The following bash script reproduces the ENOSPC error.

```bash
# Step 1: create initial table which will be used for copying rows
echo "preparing data.."
pgbench -U postgres -h localhost -p 5432 -i -I t postgres

# Step 2: Insert baseline data
psql -U postgres -h localhost -p 5432 -c "INSERT INTO pgbench_accounts(aid,bid,abalance,filler) SELECT gs.i AS aid,NULL,0,substring(md5(random()::text),0,84) from generate_series(1, 200000) gs(i)"

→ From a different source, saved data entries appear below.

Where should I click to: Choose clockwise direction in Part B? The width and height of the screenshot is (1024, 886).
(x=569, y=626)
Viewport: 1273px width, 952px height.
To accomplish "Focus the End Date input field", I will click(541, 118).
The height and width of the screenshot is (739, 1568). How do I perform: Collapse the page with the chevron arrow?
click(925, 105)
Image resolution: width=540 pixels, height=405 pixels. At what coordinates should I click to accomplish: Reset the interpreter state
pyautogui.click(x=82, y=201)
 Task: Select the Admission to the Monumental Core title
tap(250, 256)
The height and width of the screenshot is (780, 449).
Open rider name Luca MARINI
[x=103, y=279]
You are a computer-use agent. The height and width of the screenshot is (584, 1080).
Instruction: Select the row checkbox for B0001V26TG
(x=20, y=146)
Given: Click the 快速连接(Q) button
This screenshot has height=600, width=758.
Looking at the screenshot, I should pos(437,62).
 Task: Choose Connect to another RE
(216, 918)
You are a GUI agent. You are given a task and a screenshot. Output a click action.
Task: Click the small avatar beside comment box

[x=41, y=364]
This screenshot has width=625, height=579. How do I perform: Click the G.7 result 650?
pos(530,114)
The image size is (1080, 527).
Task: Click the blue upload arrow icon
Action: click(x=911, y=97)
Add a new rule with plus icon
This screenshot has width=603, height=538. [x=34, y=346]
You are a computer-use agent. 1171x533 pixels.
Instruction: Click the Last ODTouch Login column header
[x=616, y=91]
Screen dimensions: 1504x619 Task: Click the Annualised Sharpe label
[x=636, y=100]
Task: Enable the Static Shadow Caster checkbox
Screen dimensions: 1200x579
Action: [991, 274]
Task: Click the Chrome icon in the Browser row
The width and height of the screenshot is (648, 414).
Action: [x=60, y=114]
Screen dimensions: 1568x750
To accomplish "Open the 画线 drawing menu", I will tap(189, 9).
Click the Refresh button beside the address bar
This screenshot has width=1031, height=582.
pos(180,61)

# Step 3: create 128 small tables in parallel (preallocates extents across AGs)
for i in $(seq 1 128); do echo $i; done | xargs -r -P 12 -I $$ psql -U postgres -h localhost -p 5432 -c "create table pgbench_accounts$$ as select * from pgbench_accounts" > /dev/null

# Step 4: clean up initial schema
pgbench -U postgres -h localhost -p 5432 -i -I d postgres

# Step 5
echo "reproducing.."
export THREADS=100
export PARTS=100
export TOTAL=6000000
export RANGE=$((TOTAL/PARTS))

# Step 6: insert 6M rows in 100 parallel batches into pgbench_accounts1
for i in $(seq 1 $PARTS); do echo $i; done | xargs -r -P $THREADS -I $$ psql -U postgres -h localhost -p 5432 -c "INSERT INTO pgbench_accounts1(aid,bid,abalance,filler) SELECT ($$*$RANGE)::integer+gs.i AS aid,NULL,0,substring(md5(random()::text),0,84) from generate_series(1, $RANGE) gs(i)" > /dev/null

# Step 7: final insert to push past threshold
psql -U postgres -h localhost -p 5432 -c "INSERT INTO pgbench_accounts1(aid,bid,abalance,filler) SELECT gs.i AS aid,NULL,0,substring(md5(random()::text),0,84) from generate_series(1, 200000) gs(i)" > /dev/null
```

---

## Important Notes
1. Step3 leads to creation of 128 tables, this consumes many allocation groups (AGs) on XFS and produces a lot of delayed preallocation events.
2. Step6 causes real issue with message "FATAL: could not extend file "base/xxxxx/xxxxxxxxx.xxxxx" with FileFallocate(): No space left on device" due to prior fragmentation from small tables, the filesystem cannot find a large enough contiguous free region — even if total free space is high ( but not available due to keeping by opened files descriptors )
3. Step7 should complete successfully if the ENOSPC issue did NOT occur, so that is prooving that space is enough for last step.
4. After a crash or restart, space is reclaimed as file descriptors are released. This makes the issue appear intermittent — but the root cause is filesystem fragmentation due to speculative preallocation, not actual disk exhaustion.